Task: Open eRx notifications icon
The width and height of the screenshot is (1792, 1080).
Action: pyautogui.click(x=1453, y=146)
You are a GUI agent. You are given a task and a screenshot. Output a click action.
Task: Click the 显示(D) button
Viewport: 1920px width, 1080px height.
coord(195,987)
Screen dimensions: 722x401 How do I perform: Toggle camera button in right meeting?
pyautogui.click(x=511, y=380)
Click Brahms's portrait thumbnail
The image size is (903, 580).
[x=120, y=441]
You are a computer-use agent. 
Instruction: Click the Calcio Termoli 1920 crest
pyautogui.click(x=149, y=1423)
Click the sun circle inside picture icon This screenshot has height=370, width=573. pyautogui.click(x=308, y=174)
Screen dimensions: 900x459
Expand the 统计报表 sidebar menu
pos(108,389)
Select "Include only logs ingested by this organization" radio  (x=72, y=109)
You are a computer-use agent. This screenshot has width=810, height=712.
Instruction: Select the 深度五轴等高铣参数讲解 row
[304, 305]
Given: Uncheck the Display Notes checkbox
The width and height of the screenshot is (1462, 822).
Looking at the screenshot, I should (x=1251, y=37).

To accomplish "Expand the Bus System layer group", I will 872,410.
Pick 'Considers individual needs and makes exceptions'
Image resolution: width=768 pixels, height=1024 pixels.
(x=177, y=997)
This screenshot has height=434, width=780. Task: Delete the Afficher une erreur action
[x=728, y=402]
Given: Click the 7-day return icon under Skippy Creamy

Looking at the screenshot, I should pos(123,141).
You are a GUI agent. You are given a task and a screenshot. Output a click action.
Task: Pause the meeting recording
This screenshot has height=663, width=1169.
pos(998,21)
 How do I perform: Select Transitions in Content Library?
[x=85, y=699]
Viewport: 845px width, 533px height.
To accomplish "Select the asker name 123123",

= = = =

Copy every one of the records above word for word, changing nothing.

Task: Open eRx notifications icon
The width and height of the screenshot is (1792, 1080).
Action: pyautogui.click(x=1453, y=146)
You are a GUI agent. You are given a task and a screenshot. Output a click action.
Task: Click the 显示(D) button
Viewport: 1920px width, 1080px height.
coord(195,987)
Screen dimensions: 722x401 How do I perform: Toggle camera button in right meeting?
pyautogui.click(x=511, y=380)
Click Brahms's portrait thumbnail
The image size is (903, 580).
[x=120, y=441]
You are a computer-use agent. 
Instruction: Click the Calcio Termoli 1920 crest
pyautogui.click(x=149, y=1423)
Click the sun circle inside picture icon This screenshot has height=370, width=573. pyautogui.click(x=308, y=174)
Screen dimensions: 900x459
Expand the 统计报表 sidebar menu
pos(108,389)
Select "Include only logs ingested by this organization" radio  (x=72, y=109)
You are a computer-use agent. This screenshot has width=810, height=712.
Instruction: Select the 深度五轴等高铣参数讲解 row
[304, 305]
Given: Uncheck the Display Notes checkbox
The width and height of the screenshot is (1462, 822).
Looking at the screenshot, I should (x=1251, y=37).

To accomplish "Expand the Bus System layer group", I will 872,410.
Pick 'Considers individual needs and makes exceptions'
Image resolution: width=768 pixels, height=1024 pixels.
(x=177, y=997)
This screenshot has height=434, width=780. Task: Delete the Afficher une erreur action
[x=728, y=402]
Given: Click the 7-day return icon under Skippy Creamy

Looking at the screenshot, I should pos(123,141).
You are a GUI agent. You are given a task and a screenshot. Output a click action.
Task: Pause the meeting recording
This screenshot has height=663, width=1169.
pos(998,21)
 How do I perform: Select Transitions in Content Library?
[x=85, y=699]
Viewport: 845px width, 533px height.
To accomplish "Select the asker name 123123",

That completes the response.